The problem: Quote the entries below from the line with "Given: Collapse the" through the line with "Given: Click the Westin Hotels & Resorts logo", both ends included, and only those lines.

The data:
══════════════════════════════

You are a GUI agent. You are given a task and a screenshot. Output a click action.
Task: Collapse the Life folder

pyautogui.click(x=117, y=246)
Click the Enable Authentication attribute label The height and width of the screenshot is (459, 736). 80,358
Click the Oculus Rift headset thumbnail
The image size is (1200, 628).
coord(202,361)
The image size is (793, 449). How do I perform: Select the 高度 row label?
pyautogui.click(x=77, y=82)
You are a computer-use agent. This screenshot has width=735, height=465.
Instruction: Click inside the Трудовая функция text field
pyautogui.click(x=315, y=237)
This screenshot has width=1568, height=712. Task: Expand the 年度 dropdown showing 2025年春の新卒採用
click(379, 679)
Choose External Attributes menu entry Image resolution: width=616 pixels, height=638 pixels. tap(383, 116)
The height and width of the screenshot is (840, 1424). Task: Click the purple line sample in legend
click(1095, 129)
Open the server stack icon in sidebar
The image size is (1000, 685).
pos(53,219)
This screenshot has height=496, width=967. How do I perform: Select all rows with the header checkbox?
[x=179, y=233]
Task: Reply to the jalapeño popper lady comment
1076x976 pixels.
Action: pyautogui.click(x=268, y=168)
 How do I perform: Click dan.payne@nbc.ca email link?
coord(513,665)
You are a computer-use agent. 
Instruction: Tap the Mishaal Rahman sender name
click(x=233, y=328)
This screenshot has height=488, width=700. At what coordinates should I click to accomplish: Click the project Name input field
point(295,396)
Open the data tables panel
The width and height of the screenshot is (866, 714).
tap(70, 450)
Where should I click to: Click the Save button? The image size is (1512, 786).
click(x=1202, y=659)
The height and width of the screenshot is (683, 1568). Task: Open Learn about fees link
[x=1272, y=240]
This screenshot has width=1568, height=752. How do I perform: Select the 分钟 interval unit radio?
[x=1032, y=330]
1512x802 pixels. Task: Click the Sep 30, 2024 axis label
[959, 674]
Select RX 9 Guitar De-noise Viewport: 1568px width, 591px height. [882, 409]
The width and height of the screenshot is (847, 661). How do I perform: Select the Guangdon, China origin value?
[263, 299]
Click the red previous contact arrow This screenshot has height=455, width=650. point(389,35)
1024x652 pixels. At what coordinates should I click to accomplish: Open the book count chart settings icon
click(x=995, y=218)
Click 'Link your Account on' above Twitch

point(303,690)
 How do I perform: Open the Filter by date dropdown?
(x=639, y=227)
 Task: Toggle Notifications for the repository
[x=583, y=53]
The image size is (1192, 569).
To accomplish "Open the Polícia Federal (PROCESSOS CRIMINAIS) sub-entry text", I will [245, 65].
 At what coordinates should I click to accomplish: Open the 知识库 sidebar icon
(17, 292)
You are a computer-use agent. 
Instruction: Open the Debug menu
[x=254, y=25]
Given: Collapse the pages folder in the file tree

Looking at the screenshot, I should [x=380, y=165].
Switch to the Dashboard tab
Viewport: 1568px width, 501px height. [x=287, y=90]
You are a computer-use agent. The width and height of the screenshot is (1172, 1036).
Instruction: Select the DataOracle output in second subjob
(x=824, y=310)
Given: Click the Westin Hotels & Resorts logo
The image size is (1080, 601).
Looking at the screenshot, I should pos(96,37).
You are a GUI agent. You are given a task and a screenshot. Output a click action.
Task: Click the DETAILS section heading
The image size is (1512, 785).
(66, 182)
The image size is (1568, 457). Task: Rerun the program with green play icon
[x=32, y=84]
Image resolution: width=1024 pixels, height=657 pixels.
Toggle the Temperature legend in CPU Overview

══════════════════════════════

Task solution:
Given: Collapse the pages folder in the file tree

Looking at the screenshot, I should [x=380, y=165].
Switch to the Dashboard tab
Viewport: 1568px width, 501px height. [x=287, y=90]
You are a computer-use agent. The width and height of the screenshot is (1172, 1036).
Instruction: Select the DataOracle output in second subjob
(x=824, y=310)
Given: Click the Westin Hotels & Resorts logo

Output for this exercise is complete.